[Data for locating words and elements]

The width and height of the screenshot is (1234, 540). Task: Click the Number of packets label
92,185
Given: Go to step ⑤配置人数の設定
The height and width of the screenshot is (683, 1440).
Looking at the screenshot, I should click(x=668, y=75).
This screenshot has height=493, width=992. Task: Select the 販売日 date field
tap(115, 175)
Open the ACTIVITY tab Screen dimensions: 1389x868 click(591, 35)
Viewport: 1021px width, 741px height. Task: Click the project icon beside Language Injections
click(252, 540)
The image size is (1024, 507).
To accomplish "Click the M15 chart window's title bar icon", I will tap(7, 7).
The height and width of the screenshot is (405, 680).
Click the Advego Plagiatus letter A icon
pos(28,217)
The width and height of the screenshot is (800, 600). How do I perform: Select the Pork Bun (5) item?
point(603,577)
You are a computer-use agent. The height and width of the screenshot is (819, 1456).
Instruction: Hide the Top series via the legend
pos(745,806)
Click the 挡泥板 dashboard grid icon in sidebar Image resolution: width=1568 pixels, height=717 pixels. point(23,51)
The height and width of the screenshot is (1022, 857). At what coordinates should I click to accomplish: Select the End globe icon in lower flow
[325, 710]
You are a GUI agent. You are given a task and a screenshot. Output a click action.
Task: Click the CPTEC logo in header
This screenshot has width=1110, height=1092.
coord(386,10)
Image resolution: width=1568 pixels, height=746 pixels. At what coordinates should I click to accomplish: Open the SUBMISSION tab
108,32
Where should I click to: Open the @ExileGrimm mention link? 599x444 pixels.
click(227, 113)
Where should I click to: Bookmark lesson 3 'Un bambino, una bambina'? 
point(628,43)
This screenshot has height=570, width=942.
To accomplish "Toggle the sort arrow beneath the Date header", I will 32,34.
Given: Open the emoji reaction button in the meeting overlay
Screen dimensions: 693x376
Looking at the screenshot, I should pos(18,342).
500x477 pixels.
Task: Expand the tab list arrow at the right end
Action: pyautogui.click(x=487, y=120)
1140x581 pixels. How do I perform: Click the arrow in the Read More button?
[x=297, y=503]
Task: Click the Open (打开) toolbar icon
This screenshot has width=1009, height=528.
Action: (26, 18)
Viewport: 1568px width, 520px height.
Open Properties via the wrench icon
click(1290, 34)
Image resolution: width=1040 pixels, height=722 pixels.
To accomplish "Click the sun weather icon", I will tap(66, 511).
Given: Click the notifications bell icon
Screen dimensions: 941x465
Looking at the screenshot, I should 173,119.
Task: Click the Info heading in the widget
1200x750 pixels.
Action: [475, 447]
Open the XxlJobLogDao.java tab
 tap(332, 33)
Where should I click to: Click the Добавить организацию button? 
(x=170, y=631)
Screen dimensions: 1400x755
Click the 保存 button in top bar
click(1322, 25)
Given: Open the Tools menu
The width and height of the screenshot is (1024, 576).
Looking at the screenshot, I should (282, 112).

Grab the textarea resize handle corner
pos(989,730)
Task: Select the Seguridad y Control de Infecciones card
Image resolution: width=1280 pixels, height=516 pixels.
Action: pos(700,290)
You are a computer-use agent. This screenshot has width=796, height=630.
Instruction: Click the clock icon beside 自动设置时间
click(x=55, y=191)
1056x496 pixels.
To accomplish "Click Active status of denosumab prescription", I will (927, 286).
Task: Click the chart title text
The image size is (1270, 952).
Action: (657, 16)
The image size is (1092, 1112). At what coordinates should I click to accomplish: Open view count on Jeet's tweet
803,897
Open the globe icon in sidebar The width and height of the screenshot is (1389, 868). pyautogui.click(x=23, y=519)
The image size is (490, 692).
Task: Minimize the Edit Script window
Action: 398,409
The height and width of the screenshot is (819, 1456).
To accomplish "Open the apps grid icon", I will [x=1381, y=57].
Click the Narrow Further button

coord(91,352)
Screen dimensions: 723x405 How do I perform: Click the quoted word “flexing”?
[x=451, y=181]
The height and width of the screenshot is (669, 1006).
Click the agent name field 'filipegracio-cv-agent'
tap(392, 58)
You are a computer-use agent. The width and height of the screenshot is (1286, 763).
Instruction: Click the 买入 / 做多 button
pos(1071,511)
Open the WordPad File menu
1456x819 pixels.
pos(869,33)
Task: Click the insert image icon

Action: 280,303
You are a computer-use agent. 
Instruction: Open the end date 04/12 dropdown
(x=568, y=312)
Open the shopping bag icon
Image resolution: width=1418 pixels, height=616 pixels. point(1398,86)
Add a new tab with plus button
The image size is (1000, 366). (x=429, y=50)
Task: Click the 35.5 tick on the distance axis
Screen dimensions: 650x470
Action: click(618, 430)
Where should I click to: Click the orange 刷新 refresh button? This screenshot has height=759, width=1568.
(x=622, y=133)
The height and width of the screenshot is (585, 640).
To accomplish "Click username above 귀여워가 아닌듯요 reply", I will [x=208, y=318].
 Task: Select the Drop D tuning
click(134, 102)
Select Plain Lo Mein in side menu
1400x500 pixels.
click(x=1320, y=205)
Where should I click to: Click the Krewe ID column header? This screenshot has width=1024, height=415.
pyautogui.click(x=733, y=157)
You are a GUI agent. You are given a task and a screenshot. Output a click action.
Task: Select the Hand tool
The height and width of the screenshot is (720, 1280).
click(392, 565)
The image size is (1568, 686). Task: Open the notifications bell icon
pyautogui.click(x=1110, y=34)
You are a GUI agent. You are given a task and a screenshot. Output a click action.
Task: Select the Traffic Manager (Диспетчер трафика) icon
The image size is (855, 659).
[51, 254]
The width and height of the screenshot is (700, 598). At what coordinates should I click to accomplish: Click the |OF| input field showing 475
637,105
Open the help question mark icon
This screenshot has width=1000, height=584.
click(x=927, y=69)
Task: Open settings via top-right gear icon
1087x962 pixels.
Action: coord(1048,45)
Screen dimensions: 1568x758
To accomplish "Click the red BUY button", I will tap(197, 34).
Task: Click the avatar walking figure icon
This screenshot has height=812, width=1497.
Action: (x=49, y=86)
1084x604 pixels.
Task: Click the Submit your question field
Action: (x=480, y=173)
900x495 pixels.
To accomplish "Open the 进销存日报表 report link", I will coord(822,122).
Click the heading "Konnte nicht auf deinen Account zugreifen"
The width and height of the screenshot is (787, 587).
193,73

**Your goal**
Format the stretch from the line containing "Viewport: 1568px width, 520px height." through the line containing "Looking at the screenshot, I should 173,119." as a Markdown table with the columns Row and Line, skipping any blank lines.

**Answer in full**
| Row | Line |
|---|---|
| 1 | Viewport: 1568px width, 520px height. |
| 2 | Open Properties via the wrench icon |
| 3 | click(1290, 34) |
| 4 | Image resolution: width=1040 pixels, height=722 pixels. |
| 5 | To accomplish "Click the sun weather icon", I will tap(66, 511). |
| 6 | Given: Click the notifications bell icon |
| 7 | Screen dimensions: 941x465 |
| 8 | Looking at the screenshot, I should 173,119. |